DATA >>
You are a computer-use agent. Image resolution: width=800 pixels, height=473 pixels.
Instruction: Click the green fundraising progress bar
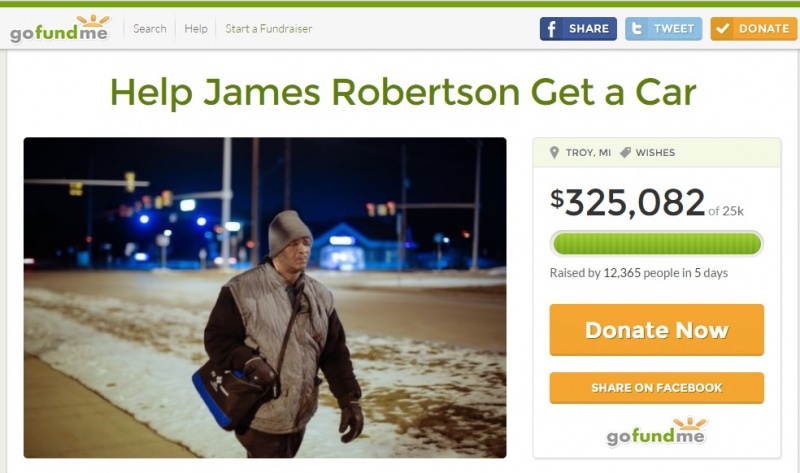[657, 243]
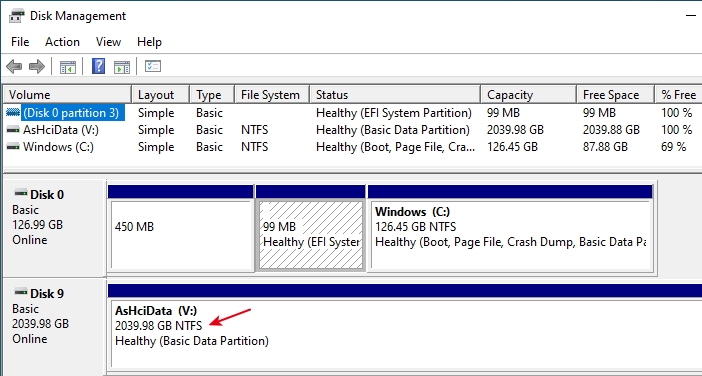Select the AsHciData (V:) volume row
The image size is (702, 376).
351,130
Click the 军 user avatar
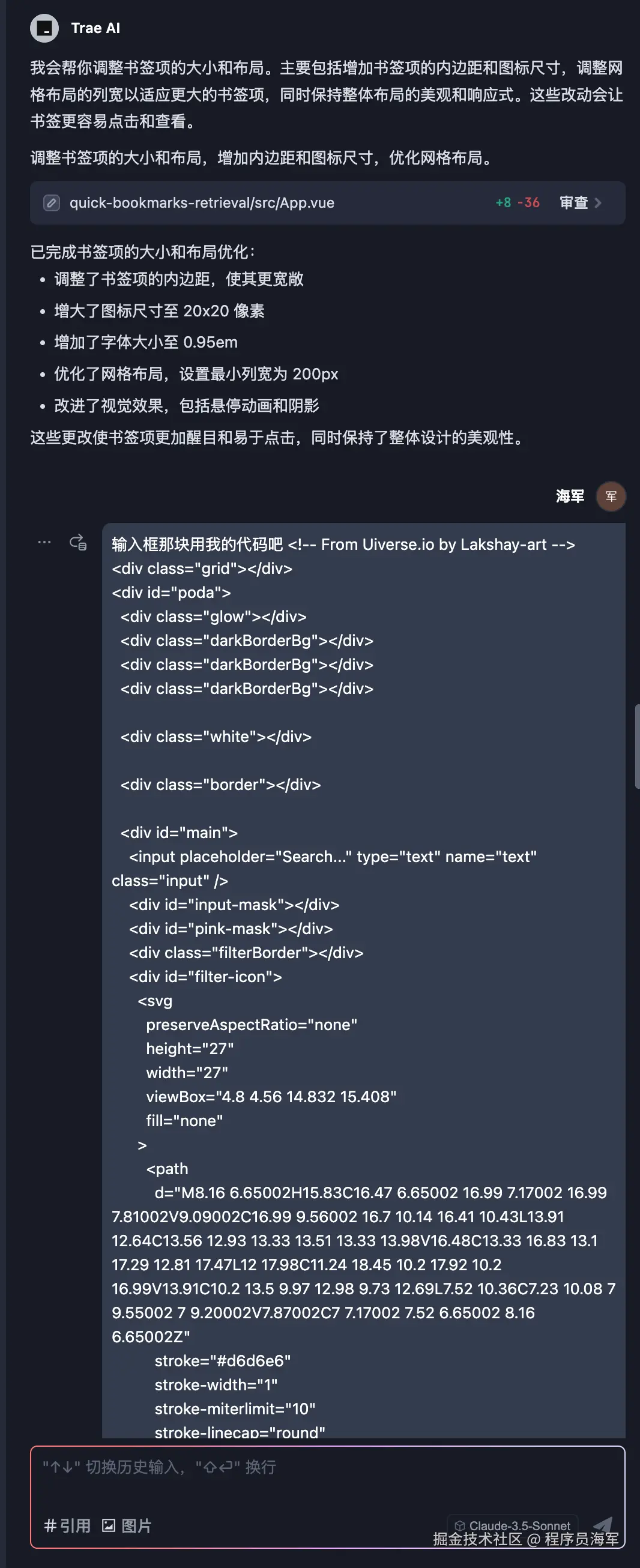The image size is (640, 1568). pos(610,496)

AIM OF THE EXERCISE >> With the pictures removed, set down every line of the listing above exactly.

YOUR RESPONSE >>
You are a computer-use agent. Image resolution: width=800 pixels, height=473 pixels.
Instruction: Click the green fundraising progress bar
[657, 243]
Select the AsHciData (V:) volume row
The image size is (702, 376).
351,130
Click the 军 user avatar
The image size is (640, 1568). pos(610,496)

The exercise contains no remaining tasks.